Later, in Saturday June 28, all kinds of people went to the burned Stonewall Inn, homosexual and non-homosexual, tourists and neighbours, bystanders and rioters, the establishment now had graffiti’s that read “They invaded our rights”, “Legalize gay bars”, “Support gay power”, “Drag power” and some more LGBTQI+ empowerment messages, and even though the bar was completely destroyed it was still open.



That night the riots were again in Christopher Street and its surroundings, one of the most remarkable besides its huge participation was the exhibition and public affection the LGBTQI+ community wasn’t afraid to do anymore, not in that riot nor in many other future parades. Every block around Stonewall Inn was occupied, there was even cars, which the euphoric crowd blocked, and here is where we see the triumphant entrance of Marsha P. Johnson a friend of Sylvia Rivera, she was an African-American drag queen and one of the founders and most important characters in the American gay liberation activism, and what did she do for me to refer to her appearance in the scene as a triumphant entrance? Well, she climbed al lamppost and dropped a heavy bag on to a police car making the windshield shatter and a victorious and joyful shout of my beautiful homophile community.

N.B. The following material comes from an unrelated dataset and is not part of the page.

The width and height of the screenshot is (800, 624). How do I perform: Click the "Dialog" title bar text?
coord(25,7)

Even though the police were there to calm everything and to not let it go out of control like last time, guess what? My beautiful queer community triumphed once more, until the TPF arrived again. Even if the TPF captured someone, the demonstrators fought to take them back, although it was an interesting riot night the street battle ended around 4:00 a.m. But what was coming for the liberation movement was the real rebellion, and it was caused by that first raid the cops made at the tavern, my fellow gay partners were ready to fight back and stop all the oppression they had lived for way to long.

Next Monday and Tuesday were calm due to the weather, but really early on Wednesday morning pamphlets, and manifestos were been printed, reunions were been held, organizations were being created, this unbearable repression, oppression, and silence weren’t going to be tolerated anymore, the mafia, the cops and the pornographic industry wasn’t going to control the queer community anymore, it was set, Christopher street would be liberated, and it was; and thanks to that liberation and the stonewall riots the hugest and modern movement for the liberation of the LGBTQI+ community was in march and we are going to triumph in this battle, the humanity the society, the religion and the governments shall understand, visible and respect our diversity, our lifestyle, our sexual orientations, and gender identity.

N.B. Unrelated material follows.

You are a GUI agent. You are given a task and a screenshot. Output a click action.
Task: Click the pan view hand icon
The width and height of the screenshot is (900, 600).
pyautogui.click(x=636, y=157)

It’s been a long way since the stonewall riots, a rebellion that us, the queer community, are proud of. It was a rebellion that traced an after an a before in LGBTQI+ rights, and yes we have made huge advances, but we still have to do more. How is it possible that there’s still country’s where being gay is punished with death sentence? that the lesbians are sexualized? that bisexuals and the trans community are invisibilized? that important figures, such as presidents, say that you have to beat up the gay in your son? that the percentage of suicides in teens is higher in the LGBTQI+ community than in the heterosexual one? it is simply unbearable to live and be tagged in gender roles and stereotypes, that the number one insult is “gay”, “queer”, “fag” “panssycake”, its unbearable that were afraid to “come out” even to our parents and family, to our closest friends, even that’s wrong why if heterosexuals don’t have to come out us as minority have to come out, it’s unbelievable that people don’t let us kiss in public, but heterosexuals can and in really inappropriate ways, most of the company’s and even ally’s and random people take advantage of our festivities, our parades, just cause its cool to have the gay flag, and it’s cool to kiss with my friend just cause were in pride and no, things aren’t supposed to be that way, yes we have achieved a lot, but even though the cis-hetero community isn’t a minority or discriminated, or shoved out of the house just because of your sexual preferences, they “need” a heterosexual pride day, and march against us and our rights, we have gone a long way, but there is still a lot of road to walk, a lot of rebellions to do, a lot of rights to claim.